The foregoing description is only exemplary of the preferred embodiments of the disclosure and is illustrative of the principles of the technology employed. It will be appreciated by those skilled in the art that the scope of the invention in the present disclosure is not limited to the specific combination of the above-mentioned features, but also encompasses other embodiments in which any combination of the above-mentioned features or their equivalents is possible without departing from the inventive concept as defined above. For example, the above features and (but not limited to) the features disclosed in this disclosure having similar functions are replaced with each other to form the technical solution.

Claims (10)

1. A method of speech processing comprising:
calculating an arrival angle corresponding to each frame of voice data in the voice data to be processed, which is acquired by the microphone array;
estimating and updating model parameters of the Gaussian mixture model based on the arrival angle corresponding to each frame of voice data in the voice data to be processed, correspondingly updating a target sound source identification set, determining a sound source identification corresponding to an arrival angle corresponding to each frame of voice data in the voice data to be processed, wherein each Gaussian model in the Gaussian mixture model corresponds to each target sound source identifier in the target sound source identifier set one by one, each Gaussian model in the Gaussian mixture models is used for representing arrival angle distribution of a target sound source indicated by a target sound source identification corresponding to the Gaussian model in the target sound source identification set relative to the microphone array, and the sound source identification corresponding to the arrival angle is the target sound source identification in the target sound source identification set or is used for indicating environmental noise sound source identification of a non-target sound source;
determining each target sound source identifier in the target sound source identifier set and a sound source identifier with the largest number of arrival angles corresponding to the environmental noise sound source identifier as a main sound source identifier corresponding to the voice data to be processed, wherein the number of arrival angles corresponding to the target sound source identifier in the target sound source identifier set or the environmental noise sound source identifier is the number of arrival angles corresponding to the target sound source identifier or the environmental noise sound source identifier in each arrival angle corresponding to each frame of voice data corresponding to the voice data to be processed;
and in response to the fact that the main sound source identification is not the environmental noise sound source identification, performing automatic gain control on the voice data to be processed and then outputting the voice data.

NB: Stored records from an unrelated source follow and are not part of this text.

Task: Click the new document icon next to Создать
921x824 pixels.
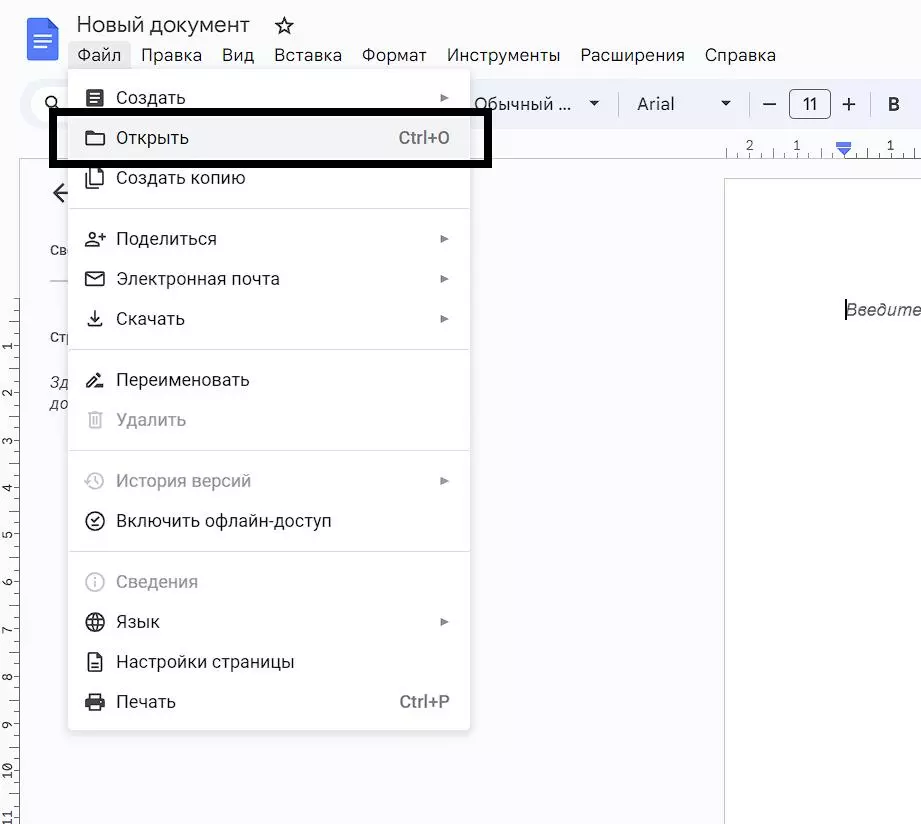Action: [x=95, y=97]
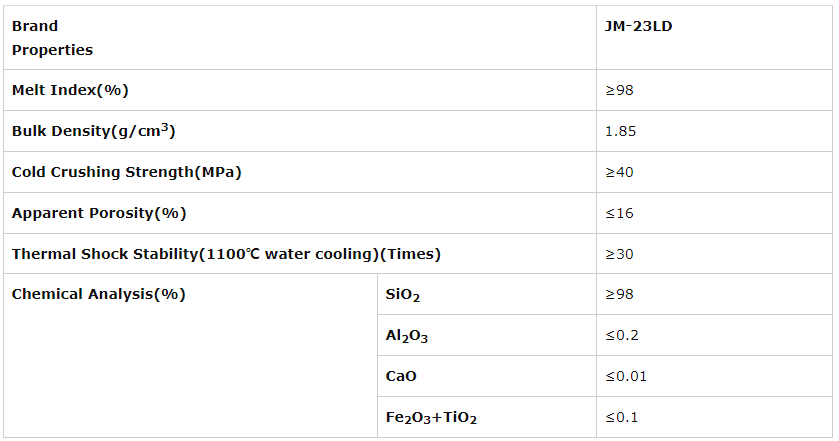The image size is (839, 441).
Task: Select the 1.85 bulk density value
Action: click(620, 131)
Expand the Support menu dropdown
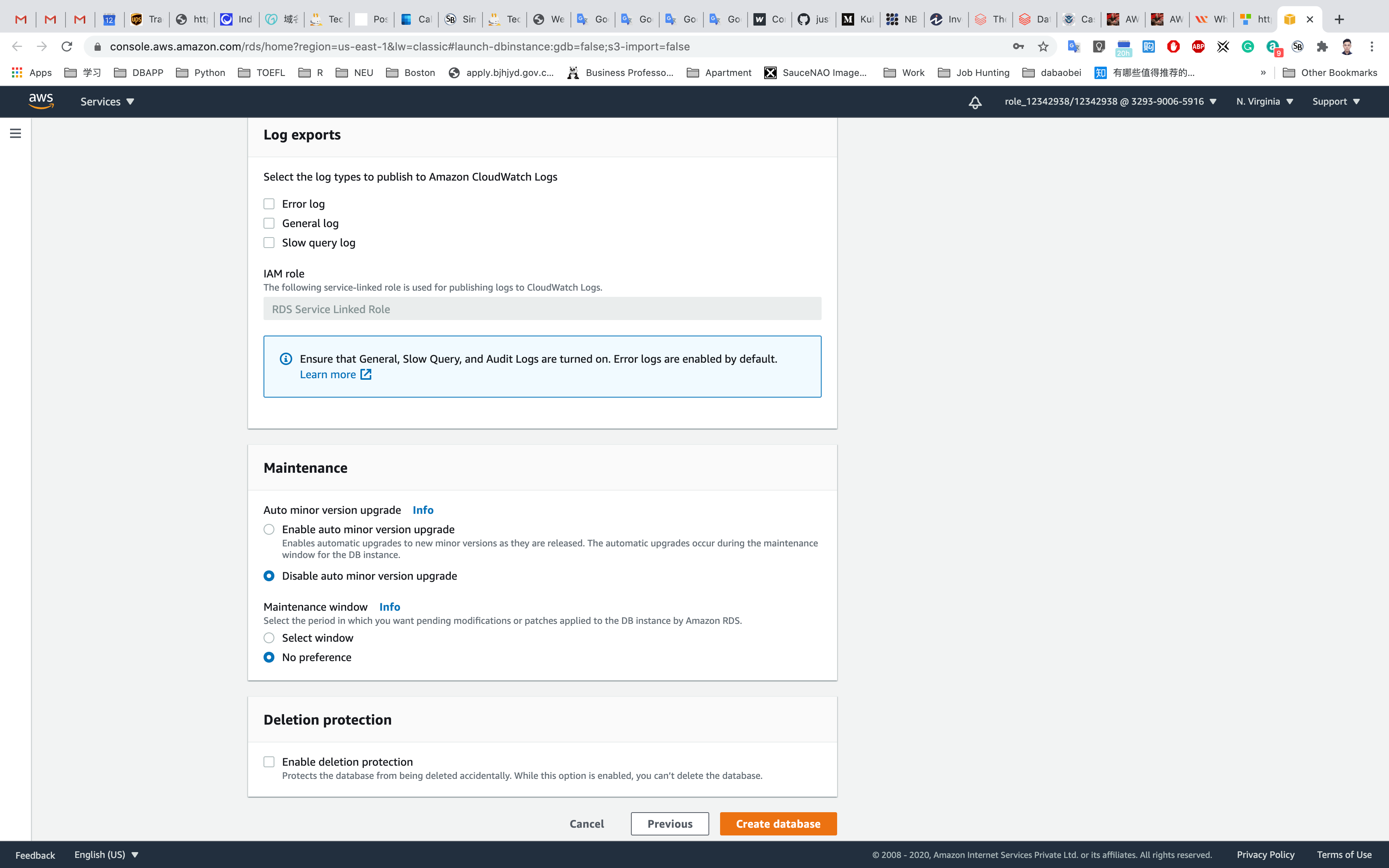Screen dimensions: 1389x868 click(x=1336, y=102)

2. The method of claim 1, wherein the method further comprises:
in response to determining that the primary sound source identification is the ambient noise sound source identification, outputting the speech data to be processed; or
And in response to the fact that the main sound source identification is the environmental noise sound source identification, outputting the to-be-processed data after the gain of the to-be-processed data is preset to be constant.
3. The method of claim 2, wherein the calculating, for each frame of speech data in the speech data to be processed collected by the microphone array, an arrival angle corresponding to the frame of speech data comprises:
for each frame of voice data in the voice data to be processed collected by the microphone array, calculating an arrival angle corresponding to the frame of voice data and a corresponding arrival angle confidence coefficient; and
the estimating and updating model parameters of the Gaussian mixture model based on the arrival angle corresponding to each frame of voice data in the voice data to be processed, correspondingly updating a target sound source identifier set, and determining the sound source identifier corresponding to the arrival angle corresponding to each frame of voice data in the voice data to be processed comprises:
in response to determining that a preset environmental noise condition is met, determining a sound source identifier corresponding to an arrival angle corresponding to each frame of voice data in the voice data to be processed as the environmental noise sound source identifier, where the preset environmental noise condition includes at least one of: the average value of the confidence degrees of arrival angles corresponding to each frame of voice data of the voice data to be processed is smaller than a preset confidence degree threshold value, the ratio of the number of the noise arrival angles to the total number of the arrival angles is larger than a preset ratio threshold value, and the variance of each arrival angle corresponding to each frame of voice data in the voice data to be processed is larger than a preset arrival angle variance threshold value, wherein the number of the noise arrival angles is the number of arrival angles of which the confidence degrees of the corresponding arrival angles in the arrival angles corresponding to each frame of voice data of the voice data to be processed are smaller than the preset confidence degree threshold value, and the total arrival angle number is the sum of the arrival angles corresponding to each frame of voice data of the voice data to be processed;
and in response to the fact that the preset environmental noise condition is not met, estimating and updating model parameters of the Gaussian mixture model based on the arrival angle corresponding to each frame of voice data in the voice data to be processed, correspondingly updating a target sound source identification set, and determining a sound source identification corresponding to the arrival angle corresponding to each frame of voice data in the voice data to be processed.
4. The method according to any one of claims 1-3, wherein the performing automatic gain control on the voice data to be processed for output comprises:
and according to the average voice amplitude of the target sound source indicated by the main sound source identification, outputting the voice data to be processed after automatic gain control.
5. The method according to claim 4, wherein the estimating and updating the model parameters of the gaussian mixture model based on the arrival angle corresponding to each frame of speech data in the speech data to be processed comprises:
and estimating and updating model parameters of the Gaussian mixture model by using a maximum expectation algorithm based on the arrival angle corresponding to each frame of voice data in the voice data to be processed.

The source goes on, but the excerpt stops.